Take them to a pediatrician’s clinic. The doctor may find that digestive disorders, for example, are preventing them from sleeping.
You may also find out that your child is suffering from a seasonal illness like an ear infection.
If they’re waking up a number of times at night, be aware of that. This could indicate that they don’t feel safe, so give them attention before bedtime. Play with them, kiss them, and help make them feel reassured and aware of your affection.
Misconception 2: I Have to Go to My Child’s Room Every Time They Cry at Night
No, if you hear them crying, don’t go to their room immediately. There’s no doubt that they’ll fall asleep again. Remember that children wake up for short periods several times in the night, then fall asleep again.
If you’re quick to pick up your child every time they cry at night, they’ll get used to that and won’t be able to sleep if you don’t pick them up. Never forget that.
However, it’s not wrong to go to their room to check on them if their intermittent crying turns into a scream.

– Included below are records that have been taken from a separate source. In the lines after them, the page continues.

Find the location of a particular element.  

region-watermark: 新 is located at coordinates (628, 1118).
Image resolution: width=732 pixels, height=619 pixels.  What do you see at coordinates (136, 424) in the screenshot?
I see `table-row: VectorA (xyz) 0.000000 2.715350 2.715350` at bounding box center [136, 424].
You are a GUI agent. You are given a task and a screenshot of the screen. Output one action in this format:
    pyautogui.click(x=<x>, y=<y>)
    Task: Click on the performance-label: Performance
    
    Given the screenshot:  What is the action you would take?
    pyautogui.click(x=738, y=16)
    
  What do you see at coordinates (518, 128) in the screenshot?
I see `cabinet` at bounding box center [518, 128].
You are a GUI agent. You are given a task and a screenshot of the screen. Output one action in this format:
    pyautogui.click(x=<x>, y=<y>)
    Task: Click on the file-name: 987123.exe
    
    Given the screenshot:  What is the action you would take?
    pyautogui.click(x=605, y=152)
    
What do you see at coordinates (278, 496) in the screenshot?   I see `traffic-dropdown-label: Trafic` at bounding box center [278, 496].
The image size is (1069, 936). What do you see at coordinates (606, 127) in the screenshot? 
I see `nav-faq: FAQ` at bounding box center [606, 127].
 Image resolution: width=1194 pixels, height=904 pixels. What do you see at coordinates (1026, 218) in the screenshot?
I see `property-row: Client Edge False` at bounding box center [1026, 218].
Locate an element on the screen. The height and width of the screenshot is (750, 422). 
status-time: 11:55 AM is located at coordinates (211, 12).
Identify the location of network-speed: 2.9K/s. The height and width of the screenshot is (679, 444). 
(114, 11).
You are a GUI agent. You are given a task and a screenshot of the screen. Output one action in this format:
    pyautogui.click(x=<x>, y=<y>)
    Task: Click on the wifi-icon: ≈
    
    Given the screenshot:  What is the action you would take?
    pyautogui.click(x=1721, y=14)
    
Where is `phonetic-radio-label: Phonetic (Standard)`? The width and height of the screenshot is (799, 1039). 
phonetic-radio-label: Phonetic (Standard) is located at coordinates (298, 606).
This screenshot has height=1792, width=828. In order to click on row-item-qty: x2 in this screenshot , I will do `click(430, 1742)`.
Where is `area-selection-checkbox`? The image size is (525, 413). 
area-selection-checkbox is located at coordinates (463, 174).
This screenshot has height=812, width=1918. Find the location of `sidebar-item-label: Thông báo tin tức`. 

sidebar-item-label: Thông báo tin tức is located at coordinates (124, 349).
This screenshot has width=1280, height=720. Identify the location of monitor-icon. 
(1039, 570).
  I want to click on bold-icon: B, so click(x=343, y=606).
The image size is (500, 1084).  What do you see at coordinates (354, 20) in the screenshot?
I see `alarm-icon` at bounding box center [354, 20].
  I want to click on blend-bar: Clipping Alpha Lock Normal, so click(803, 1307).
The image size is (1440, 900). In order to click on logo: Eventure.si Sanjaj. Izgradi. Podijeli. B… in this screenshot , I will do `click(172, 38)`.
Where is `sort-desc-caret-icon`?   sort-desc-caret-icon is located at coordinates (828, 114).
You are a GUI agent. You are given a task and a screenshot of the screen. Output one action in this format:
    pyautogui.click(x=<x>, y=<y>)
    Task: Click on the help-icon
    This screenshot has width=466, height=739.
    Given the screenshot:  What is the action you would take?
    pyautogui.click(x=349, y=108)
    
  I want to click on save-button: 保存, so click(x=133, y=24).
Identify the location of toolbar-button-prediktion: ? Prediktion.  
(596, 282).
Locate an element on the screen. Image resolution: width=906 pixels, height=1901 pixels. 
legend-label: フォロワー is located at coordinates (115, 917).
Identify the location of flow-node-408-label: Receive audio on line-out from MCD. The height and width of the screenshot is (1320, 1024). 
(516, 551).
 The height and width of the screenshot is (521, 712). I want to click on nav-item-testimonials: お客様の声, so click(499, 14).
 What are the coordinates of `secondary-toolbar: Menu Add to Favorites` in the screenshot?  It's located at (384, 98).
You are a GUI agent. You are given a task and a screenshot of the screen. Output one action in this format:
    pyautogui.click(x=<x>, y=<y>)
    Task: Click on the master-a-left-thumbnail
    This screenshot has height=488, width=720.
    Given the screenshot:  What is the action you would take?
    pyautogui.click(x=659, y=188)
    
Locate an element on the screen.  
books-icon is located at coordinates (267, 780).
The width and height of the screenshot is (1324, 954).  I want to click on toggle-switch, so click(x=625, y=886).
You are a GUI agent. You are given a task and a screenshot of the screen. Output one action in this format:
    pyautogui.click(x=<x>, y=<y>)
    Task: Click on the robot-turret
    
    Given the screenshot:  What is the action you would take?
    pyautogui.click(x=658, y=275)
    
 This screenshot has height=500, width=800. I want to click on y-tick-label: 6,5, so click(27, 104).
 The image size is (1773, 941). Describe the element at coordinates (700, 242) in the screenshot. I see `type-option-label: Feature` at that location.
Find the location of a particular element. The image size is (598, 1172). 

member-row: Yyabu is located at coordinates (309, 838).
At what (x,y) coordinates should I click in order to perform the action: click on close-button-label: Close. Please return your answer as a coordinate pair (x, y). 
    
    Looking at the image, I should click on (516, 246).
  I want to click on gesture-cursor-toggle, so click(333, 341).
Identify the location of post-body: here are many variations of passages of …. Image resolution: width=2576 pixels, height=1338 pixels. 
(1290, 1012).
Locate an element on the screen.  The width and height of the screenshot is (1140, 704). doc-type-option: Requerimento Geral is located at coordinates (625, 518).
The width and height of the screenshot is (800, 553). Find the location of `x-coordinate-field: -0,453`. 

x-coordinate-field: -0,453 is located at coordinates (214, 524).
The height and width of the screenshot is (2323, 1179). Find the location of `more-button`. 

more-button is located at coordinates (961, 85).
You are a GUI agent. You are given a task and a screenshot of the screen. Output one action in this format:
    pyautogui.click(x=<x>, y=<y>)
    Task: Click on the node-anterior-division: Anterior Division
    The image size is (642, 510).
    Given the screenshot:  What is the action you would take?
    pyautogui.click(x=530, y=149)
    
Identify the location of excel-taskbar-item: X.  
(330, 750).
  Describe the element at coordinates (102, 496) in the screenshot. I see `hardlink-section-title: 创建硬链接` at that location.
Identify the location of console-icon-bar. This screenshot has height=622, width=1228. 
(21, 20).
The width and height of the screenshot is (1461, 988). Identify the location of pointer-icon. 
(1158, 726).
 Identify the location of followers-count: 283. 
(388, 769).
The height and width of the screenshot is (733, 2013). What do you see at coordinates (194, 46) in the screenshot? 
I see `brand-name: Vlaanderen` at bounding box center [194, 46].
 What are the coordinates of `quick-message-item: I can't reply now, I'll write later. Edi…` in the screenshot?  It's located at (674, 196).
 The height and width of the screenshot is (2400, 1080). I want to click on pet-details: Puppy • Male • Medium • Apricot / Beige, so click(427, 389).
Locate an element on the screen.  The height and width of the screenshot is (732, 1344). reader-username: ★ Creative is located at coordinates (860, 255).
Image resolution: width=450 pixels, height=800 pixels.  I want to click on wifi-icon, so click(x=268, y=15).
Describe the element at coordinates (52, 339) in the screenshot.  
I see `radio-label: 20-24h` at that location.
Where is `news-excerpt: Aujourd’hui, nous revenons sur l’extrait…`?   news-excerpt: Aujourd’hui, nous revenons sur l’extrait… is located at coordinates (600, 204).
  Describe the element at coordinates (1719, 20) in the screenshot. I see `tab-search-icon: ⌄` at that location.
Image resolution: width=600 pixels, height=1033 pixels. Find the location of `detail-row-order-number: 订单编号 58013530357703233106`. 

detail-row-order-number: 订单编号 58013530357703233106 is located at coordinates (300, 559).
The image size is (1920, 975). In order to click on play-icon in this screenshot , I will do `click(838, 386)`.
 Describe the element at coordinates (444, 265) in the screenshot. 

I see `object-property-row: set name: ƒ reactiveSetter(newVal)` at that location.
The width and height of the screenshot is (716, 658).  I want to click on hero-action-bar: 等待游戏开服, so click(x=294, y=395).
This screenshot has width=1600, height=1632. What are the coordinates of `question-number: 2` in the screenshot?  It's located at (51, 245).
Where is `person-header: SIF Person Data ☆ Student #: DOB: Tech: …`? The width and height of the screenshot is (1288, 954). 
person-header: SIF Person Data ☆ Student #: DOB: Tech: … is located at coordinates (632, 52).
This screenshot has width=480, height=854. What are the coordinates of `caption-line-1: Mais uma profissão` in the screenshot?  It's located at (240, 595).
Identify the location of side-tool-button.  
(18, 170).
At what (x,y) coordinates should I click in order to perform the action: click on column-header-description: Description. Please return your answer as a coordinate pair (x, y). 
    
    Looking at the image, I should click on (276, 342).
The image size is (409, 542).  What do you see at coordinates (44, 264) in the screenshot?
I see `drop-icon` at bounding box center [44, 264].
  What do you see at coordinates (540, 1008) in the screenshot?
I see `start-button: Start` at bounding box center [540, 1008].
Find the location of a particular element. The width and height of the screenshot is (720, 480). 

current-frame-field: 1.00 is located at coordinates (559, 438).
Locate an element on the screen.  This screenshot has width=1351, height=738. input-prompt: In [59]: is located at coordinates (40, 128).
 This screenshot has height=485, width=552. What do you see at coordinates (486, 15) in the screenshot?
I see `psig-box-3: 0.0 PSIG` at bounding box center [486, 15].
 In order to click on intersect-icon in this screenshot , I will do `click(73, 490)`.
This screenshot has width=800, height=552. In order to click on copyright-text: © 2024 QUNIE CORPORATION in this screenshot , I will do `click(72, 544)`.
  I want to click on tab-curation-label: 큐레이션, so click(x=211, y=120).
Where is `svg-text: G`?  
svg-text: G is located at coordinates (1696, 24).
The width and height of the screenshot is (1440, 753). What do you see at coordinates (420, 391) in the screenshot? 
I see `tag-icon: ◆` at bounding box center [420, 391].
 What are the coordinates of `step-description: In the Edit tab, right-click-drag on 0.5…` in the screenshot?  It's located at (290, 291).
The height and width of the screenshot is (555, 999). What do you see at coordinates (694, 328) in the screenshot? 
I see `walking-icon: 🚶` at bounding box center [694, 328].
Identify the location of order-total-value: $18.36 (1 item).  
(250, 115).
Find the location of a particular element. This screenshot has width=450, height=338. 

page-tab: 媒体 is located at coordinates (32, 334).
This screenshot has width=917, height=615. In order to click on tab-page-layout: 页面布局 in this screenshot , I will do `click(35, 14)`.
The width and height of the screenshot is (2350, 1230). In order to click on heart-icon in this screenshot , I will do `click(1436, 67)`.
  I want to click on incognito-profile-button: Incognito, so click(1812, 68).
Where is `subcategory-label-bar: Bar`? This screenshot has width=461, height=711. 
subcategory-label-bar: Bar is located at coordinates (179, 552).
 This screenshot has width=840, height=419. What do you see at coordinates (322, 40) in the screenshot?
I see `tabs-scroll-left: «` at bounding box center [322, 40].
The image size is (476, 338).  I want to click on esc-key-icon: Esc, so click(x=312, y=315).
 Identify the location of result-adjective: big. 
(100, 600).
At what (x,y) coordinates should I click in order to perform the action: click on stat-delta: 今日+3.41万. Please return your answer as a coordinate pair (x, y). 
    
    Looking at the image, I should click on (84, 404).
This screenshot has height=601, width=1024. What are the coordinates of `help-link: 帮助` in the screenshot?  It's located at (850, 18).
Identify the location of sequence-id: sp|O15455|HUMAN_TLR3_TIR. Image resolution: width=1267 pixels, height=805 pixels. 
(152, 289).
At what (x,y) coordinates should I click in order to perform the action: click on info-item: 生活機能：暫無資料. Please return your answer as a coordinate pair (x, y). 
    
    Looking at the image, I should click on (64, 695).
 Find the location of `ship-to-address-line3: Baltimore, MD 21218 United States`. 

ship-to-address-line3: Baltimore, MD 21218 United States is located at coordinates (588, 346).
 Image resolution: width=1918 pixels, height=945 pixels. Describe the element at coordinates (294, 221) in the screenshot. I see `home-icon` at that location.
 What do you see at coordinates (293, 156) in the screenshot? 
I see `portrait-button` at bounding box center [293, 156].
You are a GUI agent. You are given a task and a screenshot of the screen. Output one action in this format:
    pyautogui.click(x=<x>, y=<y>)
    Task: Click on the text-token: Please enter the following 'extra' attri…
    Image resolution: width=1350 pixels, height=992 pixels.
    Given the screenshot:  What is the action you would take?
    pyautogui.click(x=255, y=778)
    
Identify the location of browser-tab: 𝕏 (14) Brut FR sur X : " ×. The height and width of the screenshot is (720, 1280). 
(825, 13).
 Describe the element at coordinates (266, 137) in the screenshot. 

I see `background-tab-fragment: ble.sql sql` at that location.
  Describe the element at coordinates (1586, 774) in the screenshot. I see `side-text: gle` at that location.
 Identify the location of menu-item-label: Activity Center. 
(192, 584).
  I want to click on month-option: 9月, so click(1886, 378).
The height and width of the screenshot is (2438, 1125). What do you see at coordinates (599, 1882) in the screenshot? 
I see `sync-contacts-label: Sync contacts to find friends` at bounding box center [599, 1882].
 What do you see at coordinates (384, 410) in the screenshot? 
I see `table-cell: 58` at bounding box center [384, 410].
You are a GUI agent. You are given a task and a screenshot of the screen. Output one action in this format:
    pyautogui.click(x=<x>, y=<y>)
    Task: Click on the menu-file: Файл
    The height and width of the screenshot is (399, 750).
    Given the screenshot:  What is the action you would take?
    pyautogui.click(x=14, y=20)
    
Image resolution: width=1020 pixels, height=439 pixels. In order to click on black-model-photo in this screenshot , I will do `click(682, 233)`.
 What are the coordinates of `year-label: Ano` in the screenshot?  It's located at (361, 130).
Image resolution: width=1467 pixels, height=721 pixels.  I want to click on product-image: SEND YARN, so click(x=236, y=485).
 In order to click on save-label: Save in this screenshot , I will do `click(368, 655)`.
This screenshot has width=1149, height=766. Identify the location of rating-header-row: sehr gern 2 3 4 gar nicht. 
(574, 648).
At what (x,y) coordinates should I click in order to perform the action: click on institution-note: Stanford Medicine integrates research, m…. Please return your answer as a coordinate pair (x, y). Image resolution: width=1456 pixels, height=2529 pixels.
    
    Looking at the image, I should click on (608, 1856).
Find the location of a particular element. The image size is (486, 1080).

Misconception 3: My Child Only Sleeps in My Arms and in My Room
That’s not true. If they suddenly wake up when they’re in their own bed, they’ll realize you’re not holding them. Of course, this will upset them and prevent them from falling asleep again.
If you want to get your child back to sleep without holding them, establish a routine. Put them in their bed and have them listen to soft music, for example.
You’re also wrong if you feel they’re not comfortable unless they’re in your room. They’re not as weak as you think. They also need to be aware of their own abilities from early on.